Est-il plus rentable de cotiser pour sa retraite dans le secteur public que dans le privé ?

publié le 20 mars 2017 (modifié le 27 décembre 2017)

pour consulter l’article : https://www.insee.fr/fr/statistiques/2647347?sommaire=2647454


L’INSEE a simulé la transposition du régime de retraite du secteur privé à plusieurs carrières types de fonctionnaires d’État.

Cet article permet de voir ce qu’il se passerait si les fonctionnaires se voyaient appliquer les règles du régime de retraite du secteur privé.

Les enseignements de cette étude :

Le calcul du salaire de référence peut paraître plus favorable dans les régimes du public puisque, pour des profils ascendants de carrières salariales, la moyenne des 6 derniers mois est toujours plus élevée que celle des 25 meilleures années. Cet « avantage » est néanmoins tempéré par le fait que le salaire de référence pour la retraite des fonctionnaires n’est calculé que sur une partie de leurs rémunérations.

Qu’il s’agisse d’agents de catégorie B, d’enseignants ou de cadres de catégorie dite A +, l’impact des règles du privé sur le taux de remplacement (le pourcentage du dernier salaire dans la première pension de retraite) n’est pas homogène.

Les primes sont déterminantes : ainsi, pour la génération née en 1955, s’apprêtant à partir à la retraite en 2017, la transposition du régime de retraite du secteur privé s’avérerait plus favorable pour des agents de catégorie B (secrétaires administratifs, contrôleurs, greffiers…), avec un taux de replacement en hausse de 6 points (de 69 à 75 %), que le régime de retraite du public.

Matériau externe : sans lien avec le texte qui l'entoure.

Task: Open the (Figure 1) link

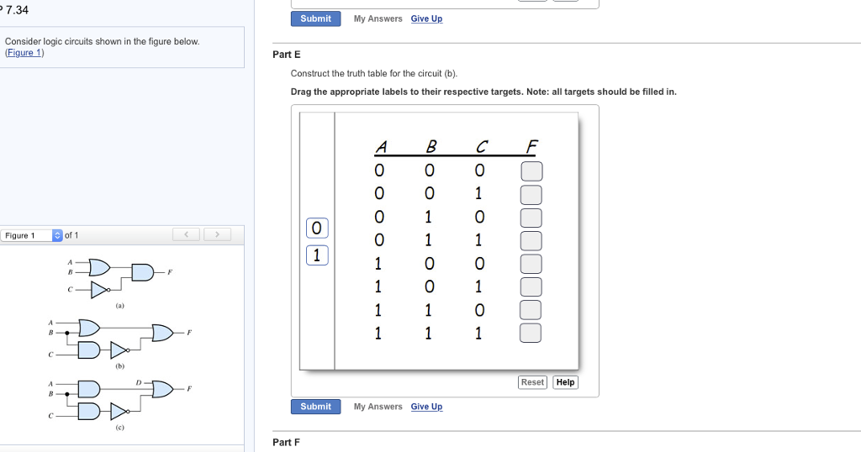Action: (x=24, y=53)
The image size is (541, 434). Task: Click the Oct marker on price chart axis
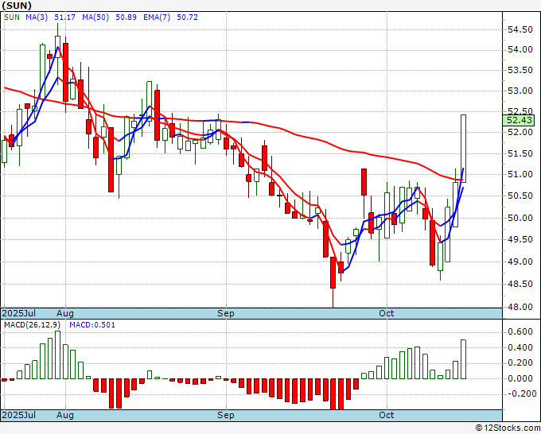click(387, 313)
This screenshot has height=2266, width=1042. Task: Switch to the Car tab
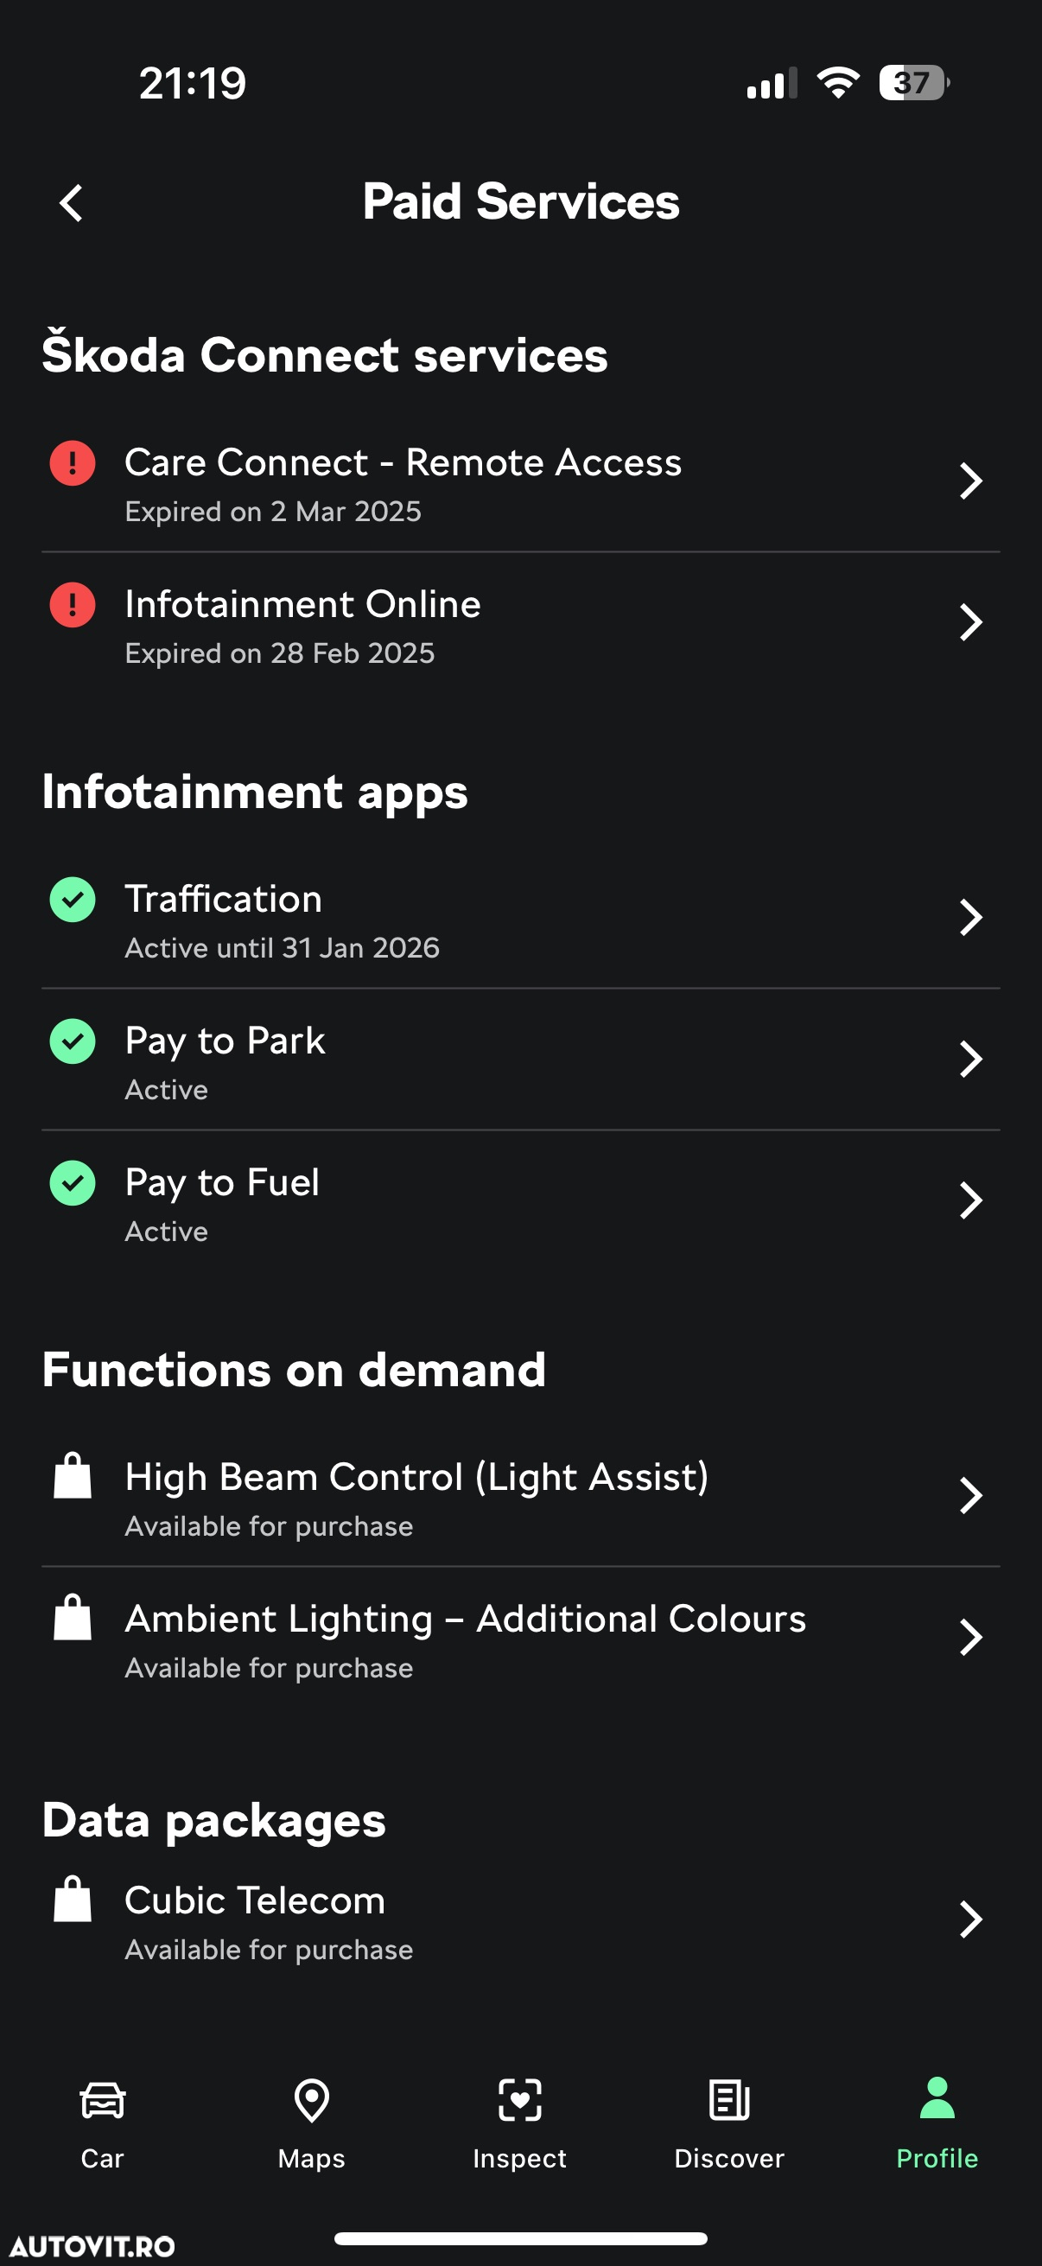(103, 2123)
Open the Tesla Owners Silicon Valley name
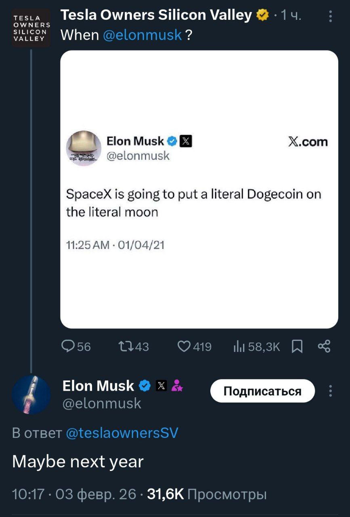This screenshot has width=350, height=517. (x=156, y=15)
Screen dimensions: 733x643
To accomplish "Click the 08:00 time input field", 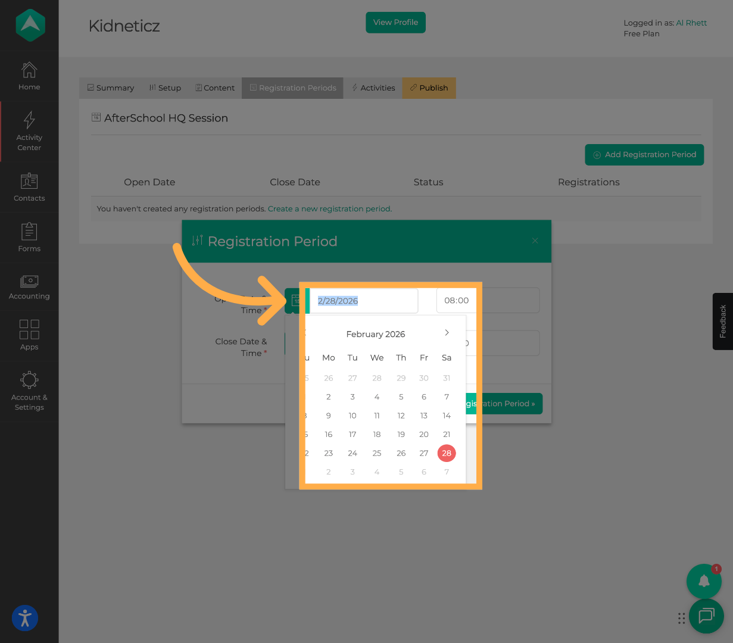I will (x=457, y=301).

Pour les cadres de catégorie A + (dirigeants d’administration centrale ou de services déconcentrés, ingénieurs, administrateurs civils…), l’application des règles du privé est à peine moins favorable que celle du régime de retraite du secteur public, leur taux de remplacement passant de 54 à 51 %.

Cette hétérogénéité résulte principalement du poids des primes dans la rémunération globale des agents publics, notamment en fin de carrière.

Plus cette part est élevée, moins le montant de la pension de retraite des fonctionnaires l’est en proportion du dernier salaire, puisque les primes ne sont pas prises en compte.

Comme les salaires de référence des fonctionnaires ne sont calculés que sur la base du salaire hors primes, les agents de catégorie B et les cadres A + (ayant respectivement une part de primes de 20 et 33 % dans leur salaire en fin de carrière) sont donc susceptibles de bénéficier d’un taux de remplacement plus avantageux avec les règles du privé.

Mais le départ à 67 ans serait plus avantageux dans le système de retraite du secteur public.

Le montant de la pension de retraite dépend aussi de l’âge de liquidation des droits et sur ce point-là, les gains semblent plus élevés pour les fonctionnaires en cas de départ à la retraite à 67 ans.
Dans le secteur public, la prolongation d’activité au-delà de l’âge d’ouverture des droits joue en effet sur le montant de la pension grâce à la mise en place d’une “surcote”, proportionnelle à la durée de prolongation d’activité et égale à 1,25 % par trimestre supplémentaire.

Une application qui serait “plus favorable à l’assuré que l’accumulation de points dans les régimes complémentaires du privé”, soulignent les auteurs de l’étude. Dans la pratique, le gain de retraite, pour un départ à 67 ans plutôt qu’à 62 ans, serait de 26 à 28 % dans le secteur public contre 17 à 21 % dans la sphère privée.

L’opposition entre « secteur public » et « secteur privé », comme angle d’analyse pertinent
en matière de retraite, n’est pas aussi évidente qu’il n’y parait. Il n’est pas plus rentable de cotiser pour sa retraite dans le secteur public que dans le privé, c’est bien l’enseignement principal de l’étude menée par l’INSEE.